La habitación estaba agradablemente cálida, mis cosas estaban preparadas para la noche, y durante un par de horas me ensimismé hasta perder la noción del tiempo. Entonces se abrió la puerta de la habitación, silenciosamente, sin que nadie hubiera avisado ni tocado previamente, y allí estaba la señora Hopkins. Dejó escapar un pequeño gritito de consternación al verme.

—Le ruego que me disculpe, señor —dijo—. Me había olvidado completamente; qué estúpida. Ésta es la habitación de mi marido, y cuando no se usa suelo ocuparla yo. Me había olvidado completamente.

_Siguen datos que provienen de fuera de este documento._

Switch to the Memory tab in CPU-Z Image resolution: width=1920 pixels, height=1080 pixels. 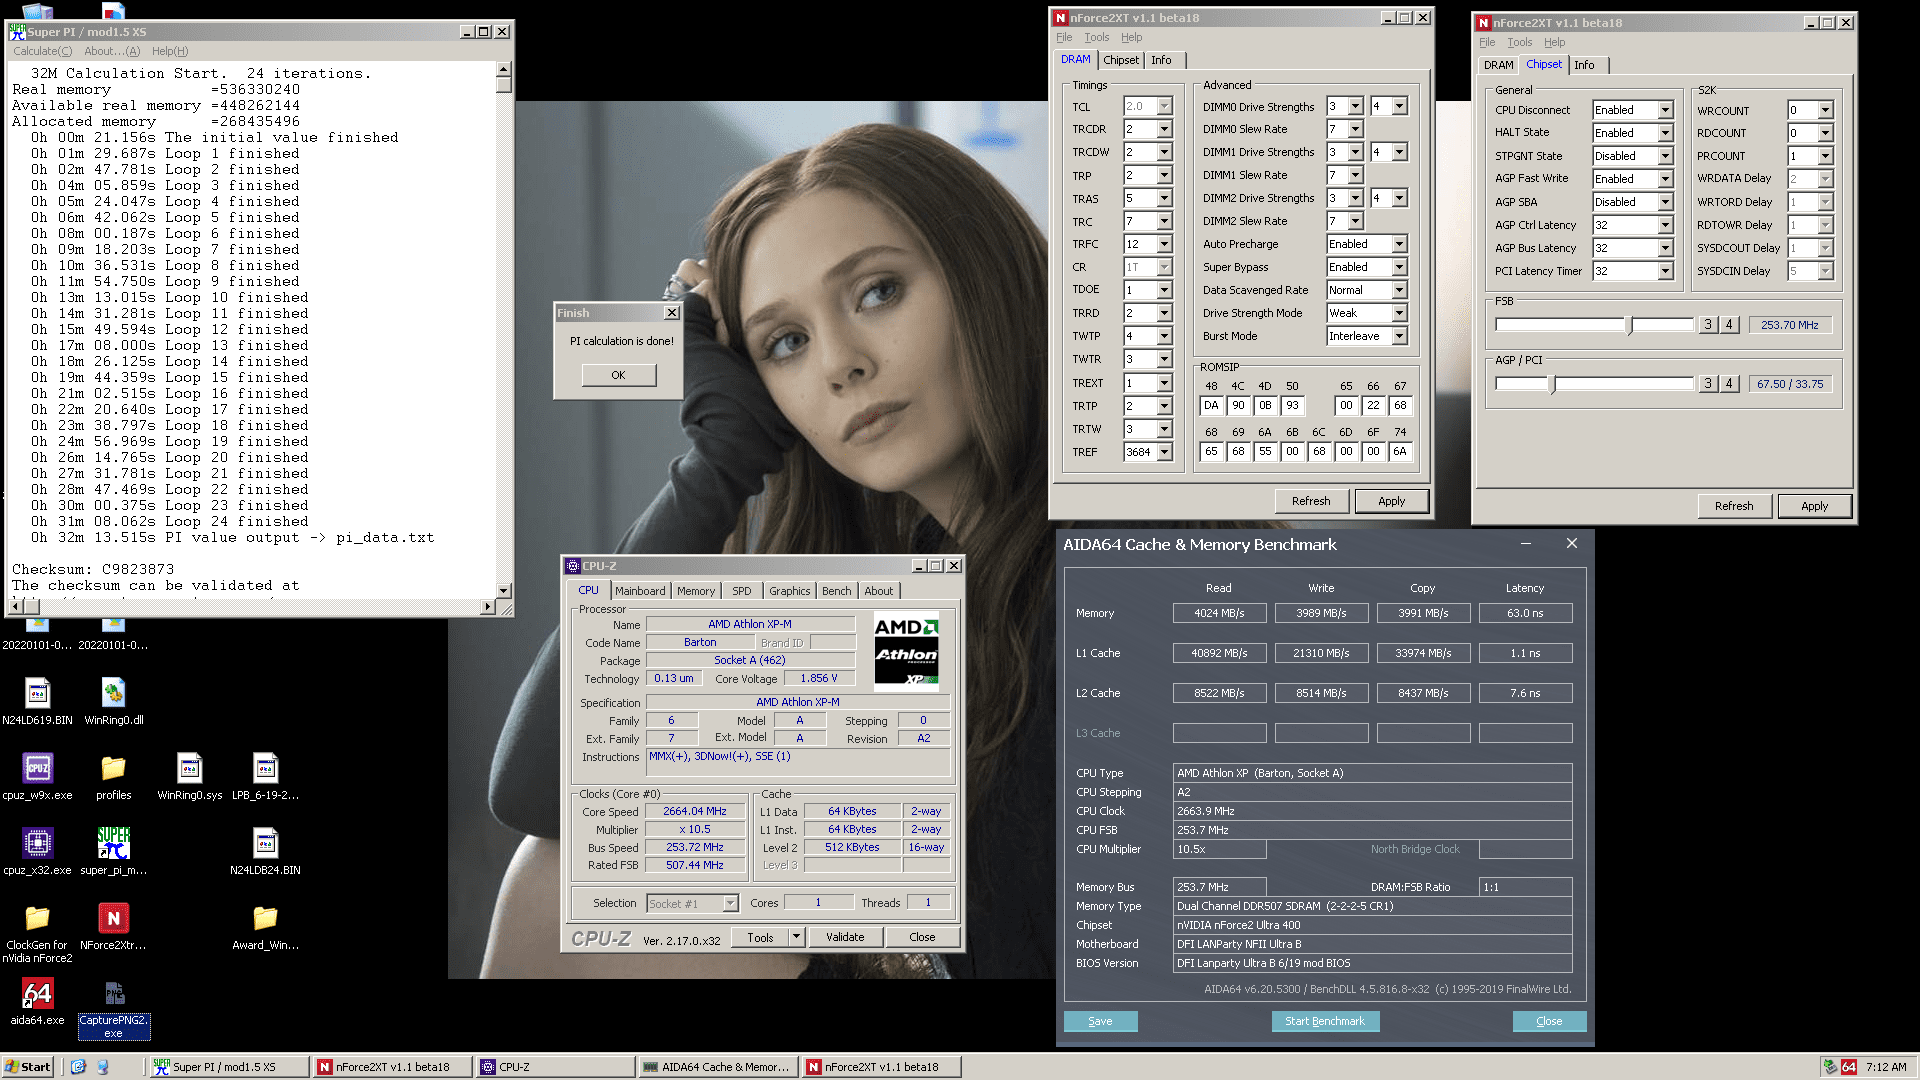[695, 591]
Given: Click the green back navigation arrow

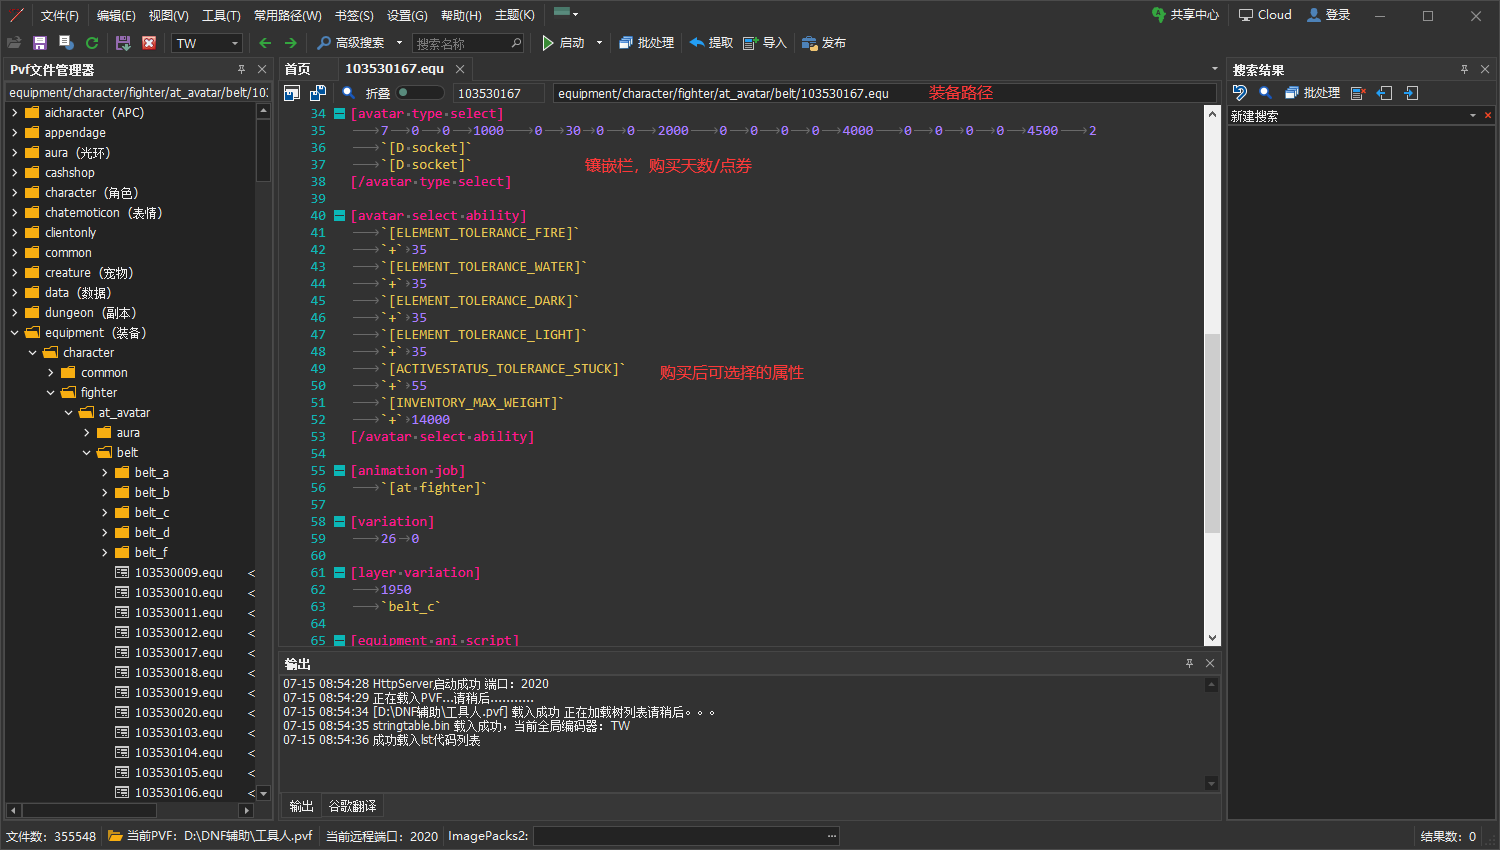Looking at the screenshot, I should click(265, 43).
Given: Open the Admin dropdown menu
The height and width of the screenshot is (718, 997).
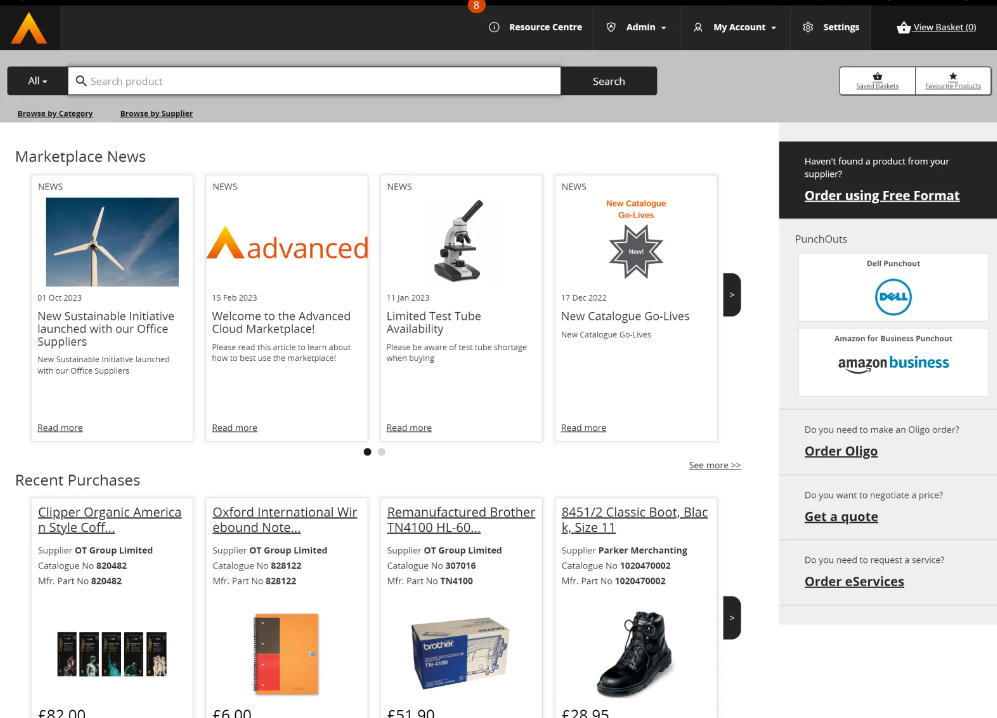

Me desperté a la mañana siguiente tras una noche repleta de sueños turbadores y tontos, para descubrir el sol desparramándose por las ventanas mientras el señor Hopkins levantaba las persianas. Había soñado que el señor Dodson entraba para mostrarme una colección de las pulgas con forma de diamante que predaban sobre las cartas de la señora de los solitarios, aunque eso probablemente no sucedería hasta el martes 8 de mayo, ya que, como él mismo había indicado, en aquel momento no podía haber allí ninguna, ya que el presente no existía. Y entonces, Hopkins, que había estado inclinándose sobre la cama que había junto a la ventana, se disculpó por haber entrado en mi habitación, y me explicó que allí podía odiar a su mujer con más intensidad: esperaba no haberme molestado. Después se oyó el estallido de una explosión, que se fundió en mis oídos con el ruido de la persiana al ser elevada, y allí estaba el señor Hopkins… Salí de inmediato de la cama y me vestí, pero de alguna manera aquel farragoso sueño fraguado a base de experiencias reales me siguió rondando. No podía evitar sentir que tenía alguna relevancia; si tan sólo pudiera encontrar la clave… No desapareció ni se evaporó, como suele ser habitual en los sueños, al despertarme; pareció más bien retirarse a alguna cueva o recoveco oculto de mi cerebro, para esperar allí emboscado a que se le volviera a llamar. Entonces me fijé en el calendario que había sobre la mesa, y vi sorprendido que aún registraba martes 8 de mayo, aunque habría jurado que la noche anterior le había puesto la fecha correcta. Y junto a la sorpresa apareció un ligero y más bien incómodo recelo, e involuntariamente me pregunté: ¿A
qué
martes? ¿A
qué 8
de mayo se refería? ¿Era un día de hace años o uno de años por venir? Sabía que tal pregunta era un ultraje al sentido común; probablemente había imaginado que había alterado los cilindros hasta reflejar la fecha real, pero no había llegado a hacerlo. Pero ahora sentía como si aquella fecha se refiriese a un hecho que ya hubiera sucedido, o a uno que aún tenía que suceder. ¿Registraba el pasado o… era quizá como una señal del ferrocarril inesperadamente alterada, durante la noche, en una estación secundaria? La vía parecía despejada, pero, de repente, de entre la oscuridad, llegaría el estruendo y el pitido de un tren que se aproximaba… Esta vez, en todo caso, no habría errores, y me aseguré de que había vuelto a colocar la fecha correcta.